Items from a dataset

==*==

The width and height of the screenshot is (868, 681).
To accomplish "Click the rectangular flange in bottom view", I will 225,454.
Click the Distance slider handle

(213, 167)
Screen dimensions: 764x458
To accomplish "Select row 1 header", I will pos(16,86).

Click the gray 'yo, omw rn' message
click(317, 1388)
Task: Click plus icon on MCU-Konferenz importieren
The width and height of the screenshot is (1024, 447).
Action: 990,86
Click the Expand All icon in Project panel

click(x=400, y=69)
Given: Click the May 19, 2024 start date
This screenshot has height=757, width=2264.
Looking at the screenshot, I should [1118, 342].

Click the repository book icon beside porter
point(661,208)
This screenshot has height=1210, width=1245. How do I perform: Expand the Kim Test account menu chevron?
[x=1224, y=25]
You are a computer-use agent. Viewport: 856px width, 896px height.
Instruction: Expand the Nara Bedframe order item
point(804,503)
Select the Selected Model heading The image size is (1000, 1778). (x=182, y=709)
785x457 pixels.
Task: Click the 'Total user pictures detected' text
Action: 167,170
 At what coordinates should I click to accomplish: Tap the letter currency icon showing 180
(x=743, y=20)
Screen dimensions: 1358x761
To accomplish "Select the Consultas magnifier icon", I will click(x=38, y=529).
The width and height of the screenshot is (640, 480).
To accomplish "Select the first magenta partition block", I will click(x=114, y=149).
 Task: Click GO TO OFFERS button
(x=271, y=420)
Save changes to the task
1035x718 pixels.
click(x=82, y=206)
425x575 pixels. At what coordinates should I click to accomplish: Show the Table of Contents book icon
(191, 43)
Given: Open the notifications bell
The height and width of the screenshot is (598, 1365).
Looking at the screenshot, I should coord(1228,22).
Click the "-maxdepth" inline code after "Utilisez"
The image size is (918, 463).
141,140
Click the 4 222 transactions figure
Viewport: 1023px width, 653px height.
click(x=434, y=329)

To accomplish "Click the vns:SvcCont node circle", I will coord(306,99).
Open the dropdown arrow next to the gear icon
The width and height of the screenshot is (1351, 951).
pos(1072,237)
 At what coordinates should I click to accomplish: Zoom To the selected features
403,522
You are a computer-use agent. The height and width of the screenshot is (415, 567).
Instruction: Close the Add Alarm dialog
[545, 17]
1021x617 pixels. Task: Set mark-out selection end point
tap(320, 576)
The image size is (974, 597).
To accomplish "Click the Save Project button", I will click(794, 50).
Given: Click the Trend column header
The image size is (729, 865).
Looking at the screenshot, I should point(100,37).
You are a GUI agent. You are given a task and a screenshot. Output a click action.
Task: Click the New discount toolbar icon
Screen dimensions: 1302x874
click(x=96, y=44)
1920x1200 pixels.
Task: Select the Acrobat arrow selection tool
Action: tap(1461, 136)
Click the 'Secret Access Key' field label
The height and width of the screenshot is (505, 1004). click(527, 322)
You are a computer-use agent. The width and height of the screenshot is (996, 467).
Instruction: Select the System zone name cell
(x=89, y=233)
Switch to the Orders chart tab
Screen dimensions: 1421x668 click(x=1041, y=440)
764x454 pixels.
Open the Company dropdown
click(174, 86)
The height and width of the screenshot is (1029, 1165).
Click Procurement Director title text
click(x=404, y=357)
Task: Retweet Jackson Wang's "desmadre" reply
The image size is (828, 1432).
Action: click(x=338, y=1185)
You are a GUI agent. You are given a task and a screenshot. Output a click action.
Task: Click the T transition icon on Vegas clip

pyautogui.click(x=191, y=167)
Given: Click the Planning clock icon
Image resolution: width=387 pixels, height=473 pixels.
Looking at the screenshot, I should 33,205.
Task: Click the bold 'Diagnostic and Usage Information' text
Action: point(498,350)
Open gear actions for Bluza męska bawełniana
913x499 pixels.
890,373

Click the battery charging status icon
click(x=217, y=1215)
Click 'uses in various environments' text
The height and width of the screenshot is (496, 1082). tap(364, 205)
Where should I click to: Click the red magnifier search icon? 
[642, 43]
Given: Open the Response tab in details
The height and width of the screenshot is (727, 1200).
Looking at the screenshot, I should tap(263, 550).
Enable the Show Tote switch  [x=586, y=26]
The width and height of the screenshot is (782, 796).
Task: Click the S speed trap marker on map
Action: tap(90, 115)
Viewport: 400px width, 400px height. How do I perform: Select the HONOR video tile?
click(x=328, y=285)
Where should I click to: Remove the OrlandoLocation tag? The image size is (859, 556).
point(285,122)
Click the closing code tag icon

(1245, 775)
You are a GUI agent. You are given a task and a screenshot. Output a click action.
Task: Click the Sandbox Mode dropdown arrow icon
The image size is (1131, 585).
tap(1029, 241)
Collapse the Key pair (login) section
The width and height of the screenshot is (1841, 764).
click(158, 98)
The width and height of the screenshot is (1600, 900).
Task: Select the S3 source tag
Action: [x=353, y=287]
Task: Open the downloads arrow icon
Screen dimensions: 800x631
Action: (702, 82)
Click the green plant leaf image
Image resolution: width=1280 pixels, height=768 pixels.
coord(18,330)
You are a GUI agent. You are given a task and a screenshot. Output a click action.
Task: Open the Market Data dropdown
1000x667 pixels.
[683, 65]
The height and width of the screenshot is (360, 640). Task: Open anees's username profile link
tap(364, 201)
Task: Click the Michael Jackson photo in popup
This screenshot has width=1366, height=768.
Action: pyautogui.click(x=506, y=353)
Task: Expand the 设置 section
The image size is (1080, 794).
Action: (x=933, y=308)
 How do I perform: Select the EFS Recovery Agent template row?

==*==

For each line of the entries that contains the word "header", make a copy.

EXPECTED OUTPUT:
To accomplish "Select row 1 header", I will pos(16,86).
Given: Click the Trend column header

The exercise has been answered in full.